Après la création de son opéra Don Giovanni aux enfers, Simon Steen-Andersen conclut Musica avec son monumental TRIO pour orchestre, big band, choeur et vidéo — une pièce qui détourne le sentiment de nostalgie pour littéralement s’éclater ! Le compositeur danois est l’hôte de cette virée bâloise : il nous invite au Musée Tinguely, avant un concert de Zone expérimentale, l’ensemble de la Hochschule für Musik/Sonic Space Basel, inspiré par sa pièce Staged Night présentée à Musica en 2020.
—Espace Don Bosco le 1 octobre
Musik inszeniert Musik
Zone expérimentale
Dans cette église désaffectée dévolue à l'étude de la musique"Hochschule fur Musik FHNW/sonic apace basel"un florilège de pièces contemporaines, mises en scène sobrement, c'est Simon Steen Andersen qui se taille la part belle: quatre morceaux extraits de "Insernierte Nacht for seven instruments and electronics de allant de l'inspiration de Bach, à Schumann en passant par Mozart: des relooking façon le maitre à compacter, coller, détourner les références et canons du baroque ou classicisme. Les instruments solistes se taillant la part belle à tour de rôle et interprétés par quelques virtuoses de l'exécution gymnopédique du compositeur démiurge du genre. Entrecoupées par un Aperghis croustillant, "Sept crimes de l'amour" ainsi que d'un opus de Poppe"Fleisch" le concert bat son plein de surprises, de voix émergeant du flux ou des impromptus musicaux singuliers, oeuvres de compositions radicales, exigeantes, solides témoins de l'écriture "disciplinée" des auteurs d'aujourd'hui.
Et c'est au Sportzentrum Pfaffenholz , une architecture remarquable de Herzog et de Meuron, les papes de l'architecture suisse et internationale du moment que le clou de cette escapade musicale à Bale va se dérouler!
Play Big!
Sofia Gubaidulina Revuemusik (1976/1999/2002), création française
Une pièce courte et très tonique regroupant déjà l'orchestre Basel Sinfonietta et le NDR Big band ouvre le bal: singulière composition audacieuse, périlleuse composition alliant les genres et strates en alternance. Déjà la fusion entre les deux ensembles opère de façon calque ou simultanéité de timbres, sons et autres astuces virtuoses de composition. L'acoustique singulière du gymnase avec ses moucharabiehs tectoniques comme des intra-squelettes laissant passer les ondes, les voix, les sons sidérants.
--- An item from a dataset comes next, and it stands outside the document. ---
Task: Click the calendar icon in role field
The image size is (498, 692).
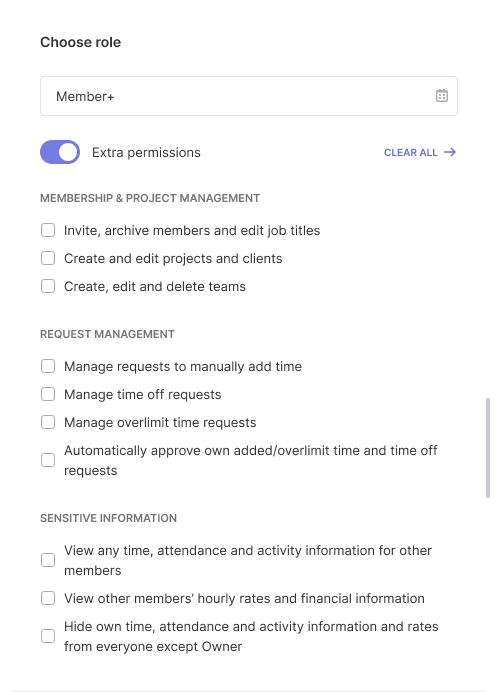Action: click(x=442, y=96)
Michael Wertmüller Shimazel (2023), création mondiale
Voici un opus où à nouveau les deux formations rivalisent de maitrise et de savoir faire d'interprétation: sur le fil et sans filet, les voici funambules d'un mélange alchimique entre jazz et classique, les masses de sons se doublant, s'intercalant ou faisant couches tectoniques de roches métamorphiques. Le son est phonolite, mêlant les strates comme des chaos, des séracs crissant, la musique reculant comme un glacier sous le choc des moraines. Du bel ouvrage où le sérac, un bloc de glace de grande taille formé par la fracturation,dépassement du seuil de plasticité de la glace d'un glacier, devient iceberg à la dérive. Débâcle salutaire pour évacuer du paysage tout obstacle à sa formation..
Le tout à Lego
Enfin, Simon Steen-Andersen avec son TRIO (2019), création française nous régale de sa singulière écriture mêlant ici le rythme d'un montage vidéographique inouï, avec la musique taillée sur mesure des thématiques et découpages visuels. Un challenge à la hauteur de ce compositeur épris de cinéma, d'images mouvantes ..Une architecture déstructurée ou inventive, style construction de Lego improbable silhouettes visuelles en déséquilibre inventif.A contrario de ses prouesses de grand angle ou de plans séquence, le voici attelé à un montage précis, net, un découpage musique-son-images d'archive très pertinent et impertinent à la fois. Les portraits de chefs d'orchestre au travail, gestuelles, mimiques, postures et attitudes et attitudes d'antan, les plans sur les interprètes, les espace de concert font tourner la tête et plongent dans une vertigineuse ascension aux enfers! Vision et attention auditive au paroxysme pour l'auditeur, bousculé par tant d'imprudence mesurée, calculée au millimètre près .Mètre -maitre-à danser autant qu'alambic surréaliste Simon fait preuve d'une audace insensée, résultat d'un long travail de décryptage de 400 heures de visionnage d'images de références. Résultat: un travail de fond tel le plasticien musicien virtuose du genre, Christian Marclay, accumulant des extraits d'images thématiques( téléphone, portes...) en compilations rythmiques époustouflantes: humour, détachement de la composition musique-image décapante. Une narration s'ensuit faite de clins d'oeils, de références, de mémoire d'un capital visuel sur la musique et son exécution... La klang-couleur-mélodie comme axe de recherche toujours bordé du concept de collages, superpositions, décalque de la musique. Les trois ensembles au diapason de cette performance indescriptible ouvrage gigantesque et mégalomaniaque, gargantuesque banquet sonore délectable. Fragrances, saveurs d'une cuisine déstructurée à l'envi où les trois chefs d'orchestre dont Titus Engel rivalisent de maitrise de la direction d'ensembles qui s'entremêlent à foison. De la très haute voltige pour ce magicien volcanique, éruptif, pas sage du tout de la musique d'aujourd'hui....Du montage musical qui colle aux images comme de le processus de création vidéo de Thierry de Mey, musicien de ses propres films sur les chorégraphies filmées et montées de A nne Teresa de Keesmaeker!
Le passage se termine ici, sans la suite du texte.